→ REQUIRED ACTIONS:
1. In the passage on unfair dismissal, what does the text say employment lawyers can do for someone who has lost their job? Please answer in one to three sentences.
2. Write the next part of the passage on unfair dismissal, starting after its final heading, "Who can make a claim for unfair dismissal?"

→ TEXT FOR ANALYSIS:

- - -

If you have recently lost your job and don’t know why, or think that you’ve been dismissed unfairly, there are things you can do about it. You may want to consult employment lawyers who will be able to tell you if you have any hope of getting your job back or of being compensated for wrongful dismissal.

What is unfair dismissal

It is important to understand exactly what unfair dismissal is. The definition may be different depending on what Australian state you are in. In Western Australia unfair dismissal is said to occur when an employee’s dismissal is oppressive, harsh or unfair. An example of this would be when there was no cause for the dismissal, or if the reason for the dismissal was not sufficient to have that result.

It could be that the employee was alleged to have performed poorly, accused of some misconduct, or that dismissal was inappropriate to the offence. Or it could be that the employee was given no chance to explain their alleged action or to prove it was false.

Who can make a claim for unfair dismissal?

- - -

→ INPUT DATA:
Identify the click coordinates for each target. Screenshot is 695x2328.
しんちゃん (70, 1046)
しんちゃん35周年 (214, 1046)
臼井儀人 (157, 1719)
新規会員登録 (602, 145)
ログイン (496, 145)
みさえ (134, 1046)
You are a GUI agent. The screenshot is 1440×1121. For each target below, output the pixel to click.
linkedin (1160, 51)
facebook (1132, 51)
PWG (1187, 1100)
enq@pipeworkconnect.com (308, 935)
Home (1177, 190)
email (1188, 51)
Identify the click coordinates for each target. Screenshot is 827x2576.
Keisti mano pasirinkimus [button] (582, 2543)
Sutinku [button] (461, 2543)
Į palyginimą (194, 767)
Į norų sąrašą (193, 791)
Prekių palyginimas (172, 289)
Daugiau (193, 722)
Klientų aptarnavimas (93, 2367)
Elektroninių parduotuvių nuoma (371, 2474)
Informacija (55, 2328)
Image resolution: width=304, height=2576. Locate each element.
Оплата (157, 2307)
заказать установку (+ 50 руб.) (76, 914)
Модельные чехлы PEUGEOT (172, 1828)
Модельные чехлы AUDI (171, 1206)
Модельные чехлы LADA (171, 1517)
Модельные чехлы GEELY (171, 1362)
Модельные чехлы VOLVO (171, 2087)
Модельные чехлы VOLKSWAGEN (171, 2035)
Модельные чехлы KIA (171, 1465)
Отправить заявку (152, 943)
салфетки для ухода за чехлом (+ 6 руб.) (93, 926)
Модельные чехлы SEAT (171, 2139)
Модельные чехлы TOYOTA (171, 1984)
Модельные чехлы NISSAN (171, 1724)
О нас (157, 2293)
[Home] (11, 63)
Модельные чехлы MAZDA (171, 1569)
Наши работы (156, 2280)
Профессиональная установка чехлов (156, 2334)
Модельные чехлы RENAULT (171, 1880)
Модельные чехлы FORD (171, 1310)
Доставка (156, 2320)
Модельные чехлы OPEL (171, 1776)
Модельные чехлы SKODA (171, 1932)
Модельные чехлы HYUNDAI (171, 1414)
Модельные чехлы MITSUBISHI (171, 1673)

- - -

→ PER-TASK OUTPUTS:
1. Employment lawyers can tell a person who has lost their job, or who thinks the dismissal was unfair, whether they have any hope of getting the job back or of being compensated for wrongful dismissal.

2.
In Western Australia, you have to make a legal claim through Western Australian Industrial Relations Commission (WAIRC). The person who can make a claim must:

  • Have been employed under the state system
  • Have earned less than $155,800 per year if not employed under an award
  • Have been dismissed or forced to resign

What happens then?

Legal advisors will advise you to make a claim within 28 days if possible. It costs $50 to lodge a complaint and you will have to provide certain documents. The WAIRC will look into the claim and if they are satisfied you have a case, will set a date for a conciliation conference. This potentially avoids going to court, a lengthy and costly procedure.

The meetings are usually held in Perth or at certain regional centres and each person has to meet their own costs to get there. Notification of dates and times will be given via snail mail, or in the case of urgency, by telephone or email.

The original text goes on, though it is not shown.